**Passage**

>> Begin

Matthew Moskovciak Senior Associate Editor / Reviews - Home theater
Covering home audio and video, Matthew Moskovciak helps CNET readers find the best sights and sounds for their home theaters. E-mail Matthew or follow him on Twitter @cnetmoskovciak.
Matthew Moskovciak
4 min read
The Samsung DVD-HD950 is part of a new wave of DVD players that use a digital HDMI connection and upconversion technology to offer improved video quality on their DVI- and HDMI-equipped HDTVs. While HDMI can make a big difference in image quality, the benefits of upconversion are more subtle. Unfortunately, we found the HD950's picture quality a little disappointing, which probably outweighs the benefits of upconversion. Despite the picture-quality issues, the HD950 offers a solid selection of features and costs less than competing models such as Sony's DVP-NS975V and Panasonic's DV-S77S.
Compared with your average bargain DVD player, the Samsung DVD-HD950 looks more like a serious A/V component, with its all-black chassis and minimalist silver buttons. Its slim profile measures 16.94 by 2.94 by 11.56 inches and should fit easily into almost any home-theater space.
The included remote does not have a backlight, but we found it easy enough to navigate. It has dedicated buttons for many advanced functions, such as HDMI-output resolution and video output. It also has a large jog/shuttle dial at the bottom of the remote that allows easy frame-by-frame step-through and fast searches, both forward and backward. The remote can control many brands of television.

>> End

**Challenges**
a: Name every DVD player model mentioned in the Samsung DVD-HD950 review.
b: Using the Samsung DVD-HD950 review, decide whether each statement is true, and support each answer with a quotation: (i) The remote has a backlight. (ii) The HD950 costs less than Sony's DVP-NS975V. (iii) The reviewers were impressed by the HD950's picture quality.
c: Pick up the Samsung DVD-HD950 review where it ends and write the next paragraph.
The lines after this have no role in any task.

**Available data**
>> Begin

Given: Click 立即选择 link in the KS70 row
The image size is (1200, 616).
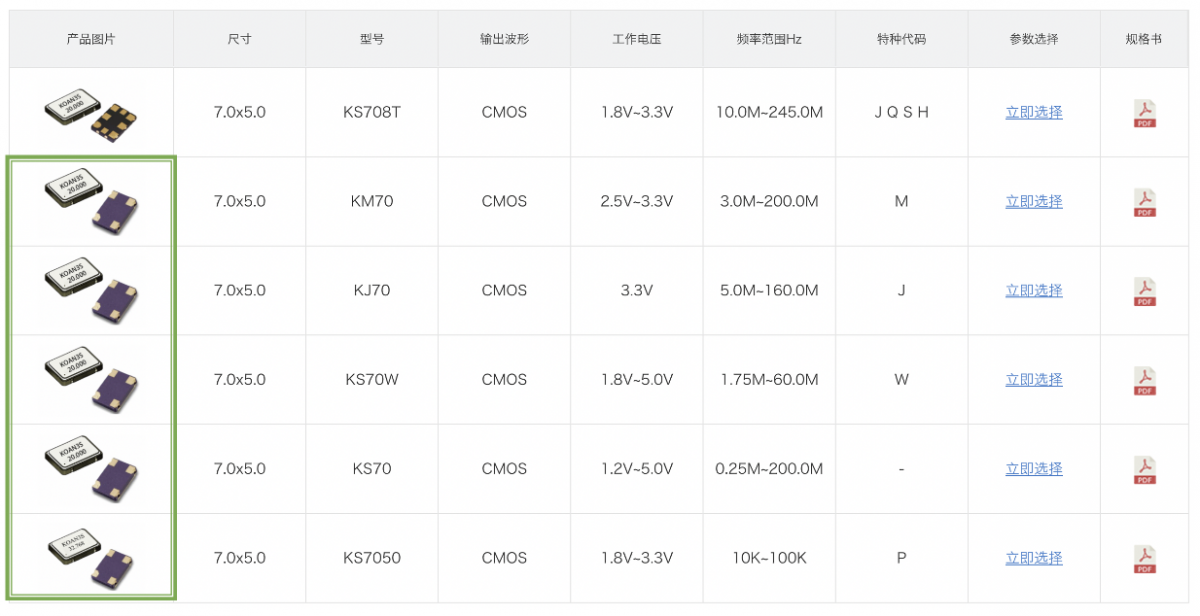Looking at the screenshot, I should point(1034,469).
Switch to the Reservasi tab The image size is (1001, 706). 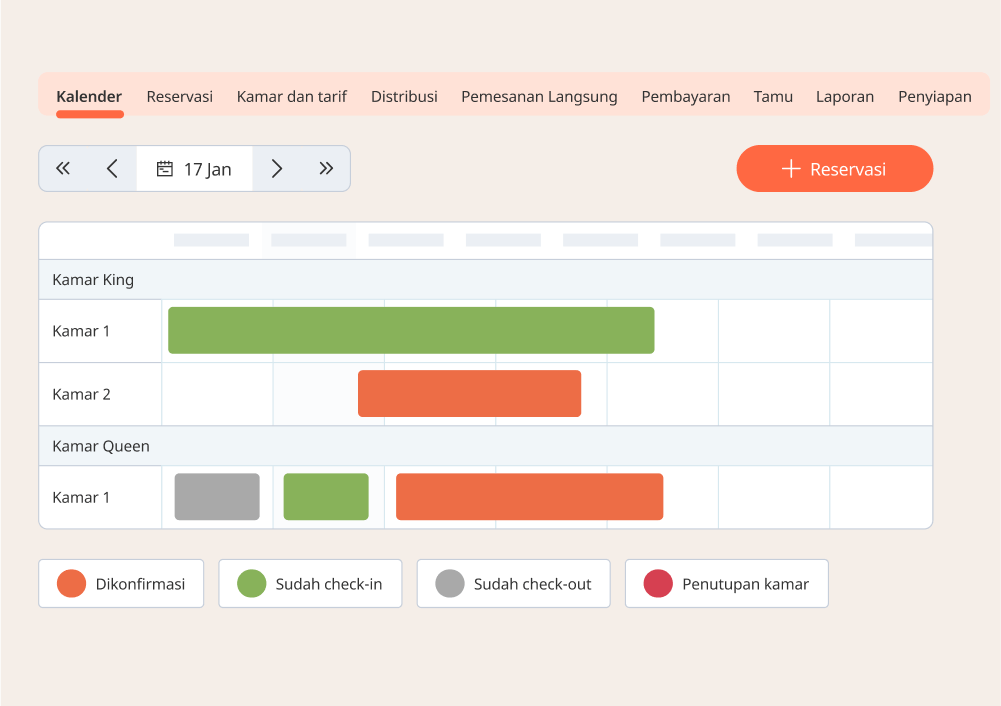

>> End

**Task answers**
a: Samsung DVD-HD950, Sony DVP-NS975V, Panasonic DV-S77S

b:
(i) No: "The included remote does not have a backlight"
(ii) Yes: "costs less than competing models such as Sony's DVP-NS975V and Panasonic's DV-S77S"
(iii) No: "we found the HD950's picture quality a little disappointing"

c:
The Samsung offers more features than most players of its kind. It includes an aspect-ratio control that can resize 16:9 and 4:3 content in several ways. For example, it can zoom and crop the picture to remove the thin letterbox bars from 2.35:1 movies or expand nonanamorphic wide-screen discs to fill wide-screen TVs. That's a big boon for users whose HDTVs don't allow aspect-ratio control on HDTV or HDMI sources.
Other notable features include DVD-Audio and SACD decoding--although if you don't care about these high-resolution audio formats, you can save some money with the silver DVD-HD850, which lacks support for DVD-A and SACD but is otherwise identical.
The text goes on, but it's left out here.